- _EXERCISE OBJECTIVE_: Reproduce every line of the items below word for word, leaving out the pictures.

- _PROVIDED RECORDS_:
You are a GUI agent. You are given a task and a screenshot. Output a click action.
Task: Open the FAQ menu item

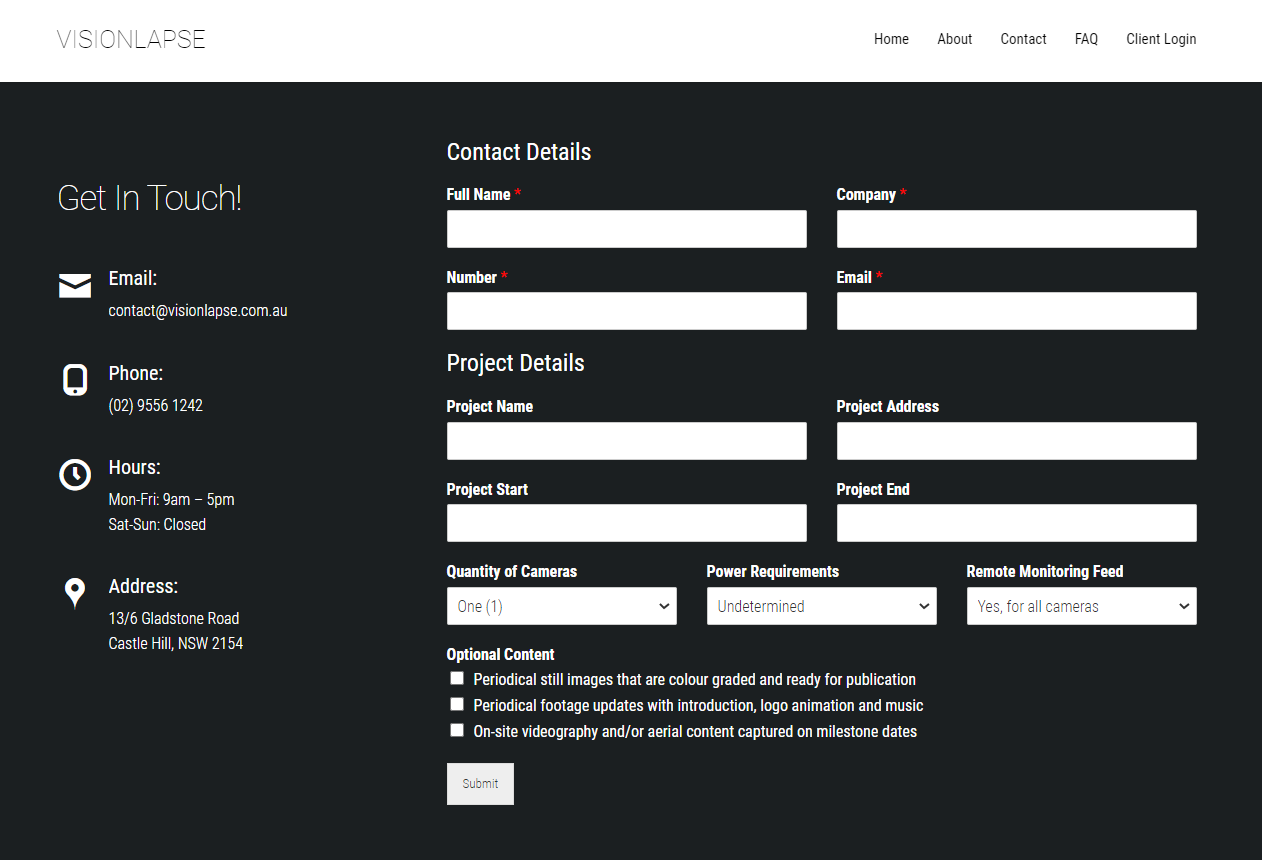click(1086, 40)
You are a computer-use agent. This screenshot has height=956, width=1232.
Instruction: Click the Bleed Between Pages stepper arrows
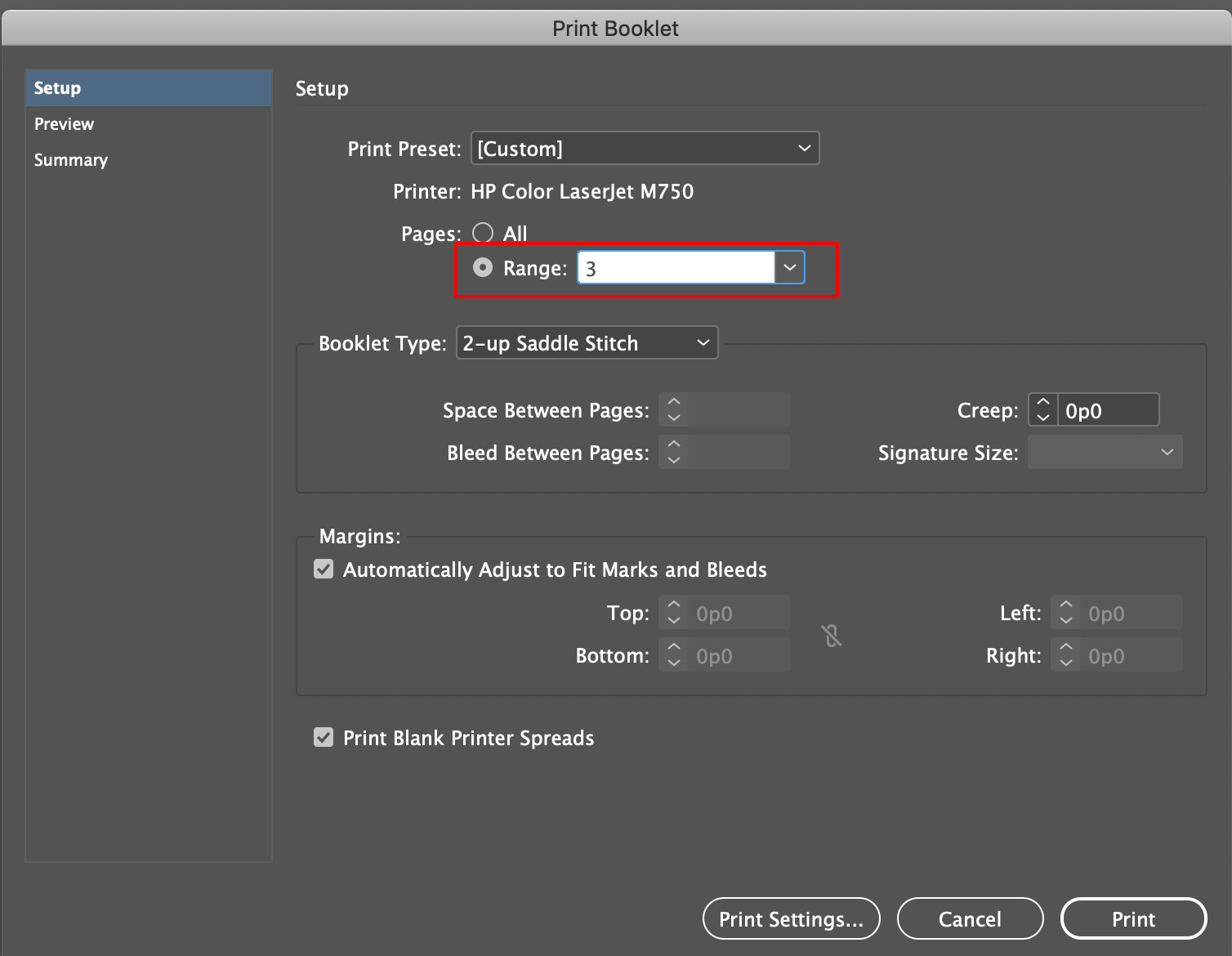click(x=672, y=452)
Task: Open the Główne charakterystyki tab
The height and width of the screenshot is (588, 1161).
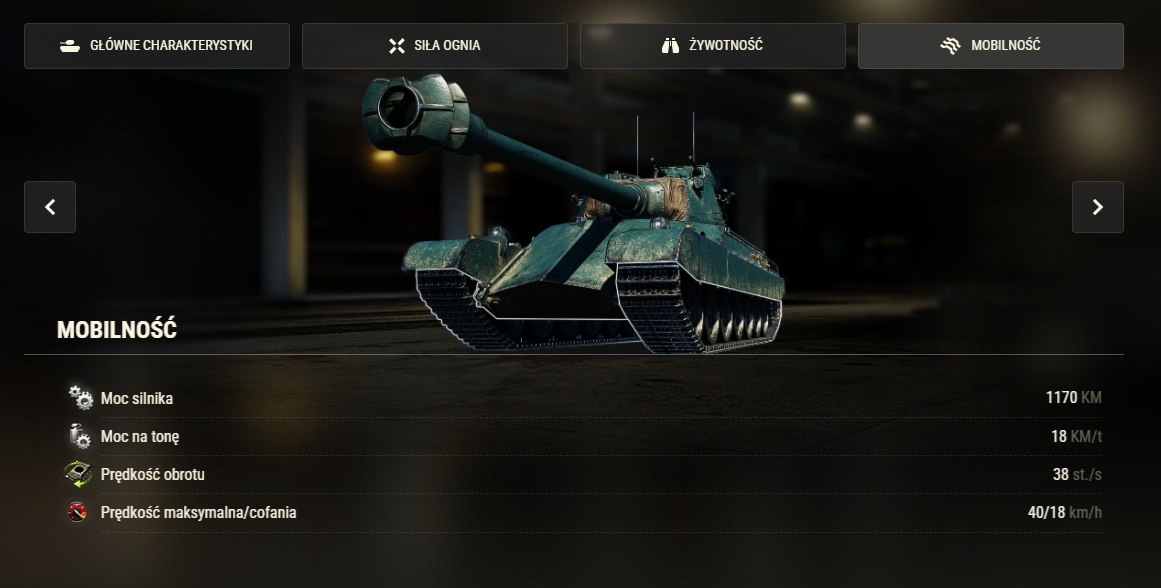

- _SOLUTION TO THIS PROBLEM_:
You are a GUI agent. You are given a task and a screenshot. Output a click action.
Task: Open the FAQ menu item

click(1086, 40)
You are a computer-use agent. This screenshot has height=956, width=1232.
Instruction: Click the Bleed Between Pages stepper arrows
click(x=672, y=452)
Task: Open the Główne charakterystyki tab
The height and width of the screenshot is (588, 1161).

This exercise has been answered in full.